Ранние годы моей жизни (Фет)/1893 (ДО)/41

Материал из Викитеки — свободной библиотеки
Ранніе годы моей жизни — Глава XLI
авторъ Аѳанасій Аѳанасьевичъ Фетъ
Источникъ: Аѳанасій Аѳанасьевичъ Фетъ. Ранніе годы моей жизни. — Москва: Товарищество типографіи А. И. Мамонтова, 1893. — С. 341—350.

[341]
XLI
Поѣздка въ Кіевъ. — Встрѣча съ гр. Браницкимъ. — Быльчинскій. — Сапоги. — Принцъ. — Камрадъ. — Производство въ офицеры. — Поступленіе въ штабъ.

Оглядываясь на свое прошлое, я не разъ вынужденъ былъ признаться, что мною въ большинствѣ случаевъ руководили внѣшнія условія, которыхъ я даже, по совершенной неопытности, не въ состояніи былъ взвѣсить.

• ЗАДАНИЕ A:
Воспроизведите дословно все записи, которые приведены ниже. Изображения в ответ не включайте.
Исходный текст и записи представляют собой самостоятельные, не связанные между собой материалы.

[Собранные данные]
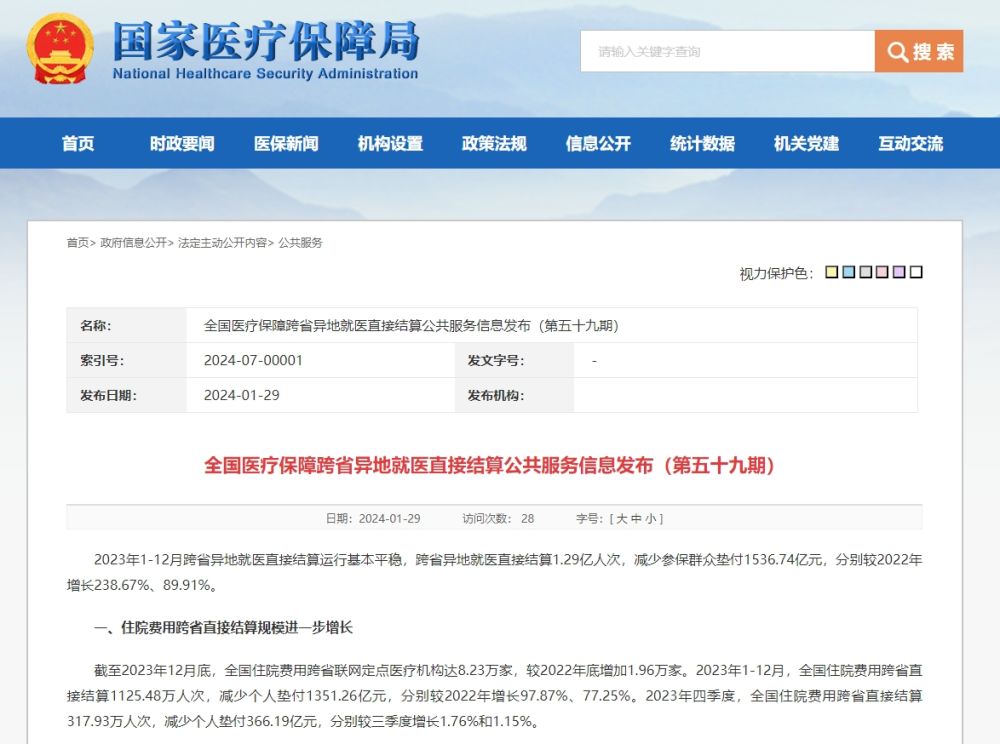This screenshot has height=744, width=1000.
Task: Click 政府信息公开 breadcrumb link
Action: [134, 243]
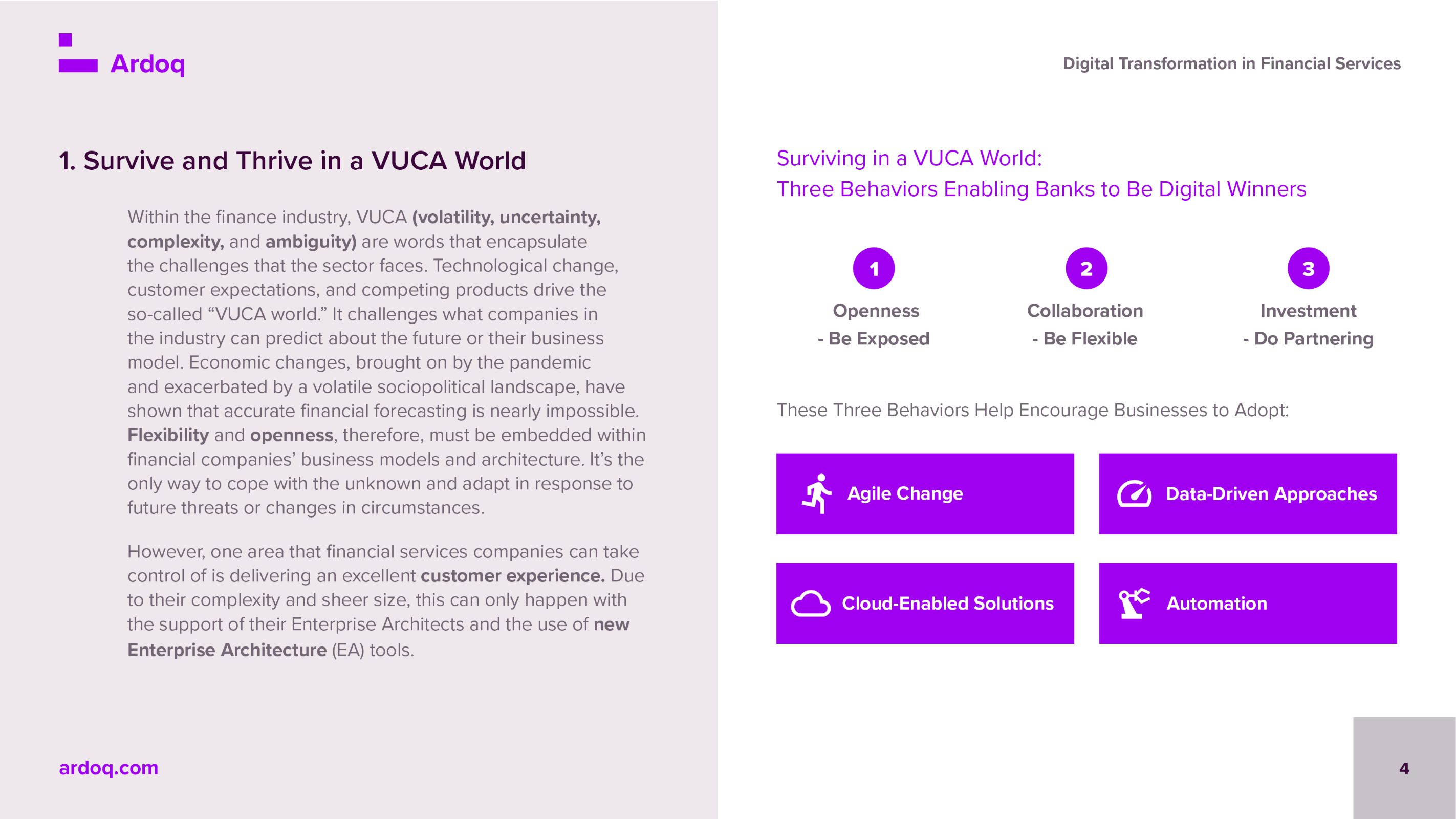Click the Ardoq logo icon

click(77, 54)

• ЗАДАНИЕ B:
Объясните одним–тремя предложениями, почему, согласно исходному тексту, автор не мог взвесить внешние условия, которые им руководили.

• ГОТОВЫЙ ОТВЕТ A:
This screenshot has height=744, width=1000.
Task: Click 政府信息公开 breadcrumb link
Action: [134, 243]
Click the Ardoq logo icon

click(77, 54)

• ГОТОВЫЙ ОТВЕТ B:
Взвесить эти условия автору мешала совершенная неопытность. Оглядываясь на прошлое, он признаёт, что в большинстве случаев им руководили внешние условия, которые он по этой причине не был в состоянии оценить.